Surgery · CNS Surgery (Tumors, Cerebrovascular Disease)

A 55-year-old patient presents with a subarachnoid hemorrhage (SAH) secondary to a ruptured middle cerebral artery aneurysm. CT confirms Fischer Grade 3 (thick diffuse subarachnoid blood). On day 7, the patient develops hemiplegia and confusion. TCD shows mean flow velocity in MCA of 160 cm/s. What is this complication and first-line treatment?

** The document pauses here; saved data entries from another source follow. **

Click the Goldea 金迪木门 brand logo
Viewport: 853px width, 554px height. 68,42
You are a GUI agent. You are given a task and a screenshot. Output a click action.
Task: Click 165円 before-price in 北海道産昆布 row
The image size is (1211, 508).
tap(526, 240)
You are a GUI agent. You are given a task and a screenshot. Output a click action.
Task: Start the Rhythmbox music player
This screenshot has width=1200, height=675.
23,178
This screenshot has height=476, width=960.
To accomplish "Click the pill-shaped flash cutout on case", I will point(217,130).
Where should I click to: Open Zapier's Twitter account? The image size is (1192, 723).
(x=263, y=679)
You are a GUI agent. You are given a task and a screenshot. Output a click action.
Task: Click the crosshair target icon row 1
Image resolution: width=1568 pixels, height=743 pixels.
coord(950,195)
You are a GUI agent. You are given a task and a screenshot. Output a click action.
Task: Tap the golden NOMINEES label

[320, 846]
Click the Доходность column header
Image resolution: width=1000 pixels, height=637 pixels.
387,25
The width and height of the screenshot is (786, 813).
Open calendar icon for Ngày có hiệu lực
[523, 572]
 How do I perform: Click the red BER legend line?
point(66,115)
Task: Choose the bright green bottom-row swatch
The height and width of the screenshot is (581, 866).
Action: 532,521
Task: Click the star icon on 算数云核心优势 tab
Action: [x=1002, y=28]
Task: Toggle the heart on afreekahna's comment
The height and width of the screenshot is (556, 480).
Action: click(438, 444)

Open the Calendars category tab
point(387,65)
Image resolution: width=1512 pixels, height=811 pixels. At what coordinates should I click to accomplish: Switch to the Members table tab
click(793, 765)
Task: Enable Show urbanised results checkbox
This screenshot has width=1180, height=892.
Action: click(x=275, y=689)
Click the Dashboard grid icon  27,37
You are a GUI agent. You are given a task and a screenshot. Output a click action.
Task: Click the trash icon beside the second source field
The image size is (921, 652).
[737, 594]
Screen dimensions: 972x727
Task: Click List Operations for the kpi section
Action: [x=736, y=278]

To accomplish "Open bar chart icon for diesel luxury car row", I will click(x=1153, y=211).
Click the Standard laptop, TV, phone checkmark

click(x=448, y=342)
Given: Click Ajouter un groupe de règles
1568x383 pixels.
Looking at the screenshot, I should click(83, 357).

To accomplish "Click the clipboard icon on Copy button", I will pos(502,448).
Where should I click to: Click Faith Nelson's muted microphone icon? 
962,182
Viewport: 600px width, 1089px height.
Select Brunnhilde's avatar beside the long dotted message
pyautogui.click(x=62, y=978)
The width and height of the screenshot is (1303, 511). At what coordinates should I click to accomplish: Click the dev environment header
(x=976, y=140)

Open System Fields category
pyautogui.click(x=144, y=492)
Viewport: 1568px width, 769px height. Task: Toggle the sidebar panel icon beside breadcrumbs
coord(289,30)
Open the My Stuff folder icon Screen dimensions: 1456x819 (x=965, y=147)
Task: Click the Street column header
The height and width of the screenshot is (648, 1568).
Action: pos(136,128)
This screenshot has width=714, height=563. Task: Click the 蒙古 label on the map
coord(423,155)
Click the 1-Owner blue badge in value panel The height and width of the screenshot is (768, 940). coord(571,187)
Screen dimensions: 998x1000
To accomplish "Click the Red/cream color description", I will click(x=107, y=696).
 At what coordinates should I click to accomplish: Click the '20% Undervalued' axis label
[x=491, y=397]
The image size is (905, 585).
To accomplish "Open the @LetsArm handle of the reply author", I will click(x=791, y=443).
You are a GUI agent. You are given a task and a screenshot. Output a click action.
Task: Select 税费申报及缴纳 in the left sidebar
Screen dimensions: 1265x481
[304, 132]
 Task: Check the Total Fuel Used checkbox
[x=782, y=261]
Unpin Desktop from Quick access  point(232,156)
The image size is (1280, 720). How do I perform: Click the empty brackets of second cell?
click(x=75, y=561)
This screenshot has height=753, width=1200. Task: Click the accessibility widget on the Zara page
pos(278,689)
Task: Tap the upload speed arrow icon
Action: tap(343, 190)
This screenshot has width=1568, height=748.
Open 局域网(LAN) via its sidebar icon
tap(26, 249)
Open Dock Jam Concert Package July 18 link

  • A Re-bleeding; immediate surgical clipping of aneurysm
  • B Cerebral vasospasm with delayed cerebral ischemia; treated with triple-H therapy (or hemodynamic augmentation) and nimodipine
  • C Hydrocephalus; emergency external ventricular drain placement
  • D Hyponatremia from SIADH; fluid restriction
Correct answer: B. Cerebral vasospasm with delayed cerebral ischemia; treated with triple-H therapy (or hemodynamic augmentation) and nimodipine

Explanation

Cerebral vasospasm with delayed cerebral ischemia (DCI) is the leading cause of morbidity and mortality after SAH, occurring between days 4–14 (peak day 7–10). Fischer Grade 3 (thick diffuse blood) is the strongest predictor of vasospasm. TCD mean flow velocity > 120 cm/s (or > 200 cm/s for severe spasm) in the MCA confirms vasospasm. Treatment: nimodipine (oral, 60 mg every 4 hours for 21 days) is the only pharmacological agent with proven outcome benefit. Hemodynamic augmentation (induced hypertension, normovolemia) is used for DCI. Cerebral angioplasty/intra-arterial vasodilator therapy (verapamil, papaverine) is reserved for refractory cases.

Reference: Bailey & Love's Short Practice of Surgery, 27th ed.